如何使用group by聚合spark中的结构数组答案

【问题标题】：How to aggregate an array of struct in spark with group by如何使用group by聚合spark中的结构数组
【发布时间】：2019-09-02 12:48:46
【问题描述】：

我使用的是 Spark 2.1。我有一个具有此架构的数据框：

scala> df.printSchema

|-- id: integer (nullable = true)
|-- sum: integer (nullable = true)
|-- distribution: array (nullable = true)
|    |-- element: struct (containsNull = true)
|    |    |-- lower: integer (nullable = true)
|    |    |-- upper: integer (nullable = true)
|    |    |-- count: integer (nullable = true)

我要聚合：

按“id”列分组
“分布”中“sum”和“count”的总和（按“lower”和“upper”分组）

在这里我不能分解数据框，因为我会有重复的行并且不能做“sum”列的总和。

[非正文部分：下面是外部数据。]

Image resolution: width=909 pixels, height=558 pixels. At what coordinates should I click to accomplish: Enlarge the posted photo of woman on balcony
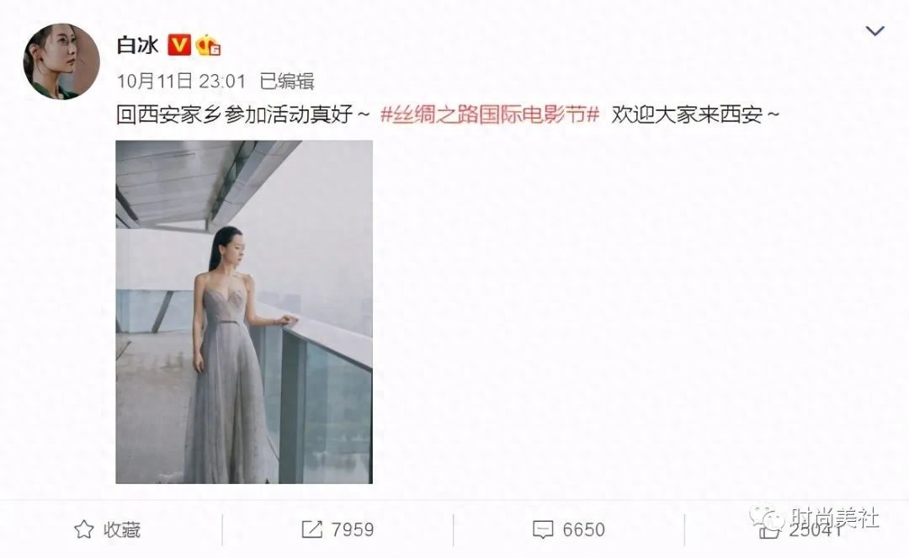click(x=244, y=311)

一种可能性是分别对分布进行求和和聚合，然后通过“id”加入，但用户定义的函数会更简单。

作为输入，我有：

scala> df.show(false)

+---+---+------------------------------------------------------------+
|id |sum|distribution                                                |
+---+---+------------------------------------------------------------+
|1  |1  |[[0,1,2]]                                                   |
|1  |1  |[[1,2,5]]                                                   |
|1  |7  |[[0,1,1], [1,2,6]]                                          |
|1  |7  |[[0,1,5], [1,2,1], [2,3,1]]                                 |
|2  |1  |[[0,1,1]]                                                   |
|2  |2  |[[0,1,1], [1,2,1]]                                          |
|2  |1  |[[0,1,1]]                                                   |
|2  |1  |[[2,3,1]]                                                   |
|2  |1  |[[0,1,1]]                                                   |
|2  |4  |[[0,1,1], [1,2,1], [2,3,1], [3,4,1]]                        |
+---+---+------------------------------------------------------------+

预期输出：

+---+---+------------------------------------------------------------+
|id |sum|distribution                                                |
+---+---+------------------------------------------------------------+
|1  |16 |[[0,1,8], [1,2,12], [2,3,1]]                                |
|2  |10 |[[0,1,5], [1,2,2], [2,3,3], [3,4,1]]                        |
+---+---+------------------------------------------------------------+

【问题讨论】：

标签： scala apache-spark user-defined-functions distribution

【解决方案1】：

你可以使用这个UDF：

import org.apache.spark.sql.expressions.UserDefinedFunction
import org.apache.spark.sql.{Column, DataFrame, Row, SparkSession}
import org.apache.spark.sql.functions._
import org.apache.spark.sql.types.{ArrayType, IntegerType, StructField, StructType}


# schema to be used in the UDF to have this format in output this format as output of your 
val schema: ArrayType = ArrayType(StructType(Seq(
      StructField("lower", IntegerType, false),
      StructField("upper", IntegerType, false),
      StructField("count", IntegerType, false)
    )))

val customAggregation = udf((xs: Seq[Seq[Row]]) =>
  xs.flatten.map(row => (
    row.getAs[Int]("lower"),
    row.getAs[Int]("upper"),
    row.getAs[Int]("count")
  ))
    .groupBy(x => (x._1, x._2))
    .mapValues(_.map(_._3).sum).toSeq
    .map(x => (x._1._1, x._1._2, x._2)), schema
)


val df: DataFrame = df_input
.groupBy("id")
.agg(sum("sum"),collect_list("distribution"))
.toDF("id", "sum" ,"distribution")
.withColumn("distribution_agg", flatten(col("distribution")))

结果将是

scala> dfOutput.select("id","sum","distribution_agg").show
+---+---+------------------------------------------------------------+
|id |sum|distribution                                                |
+---+---+------------------------------------------------------------+
|1  |16 |[[0,1,8], [1,2,12], [2,3,1]]                                |
|2  |10 |[[0,1,5], [1,2,2], [2,3,3], [3,4,1]]                        |
+---+---+------------------------------------------------------------+

【讨论】：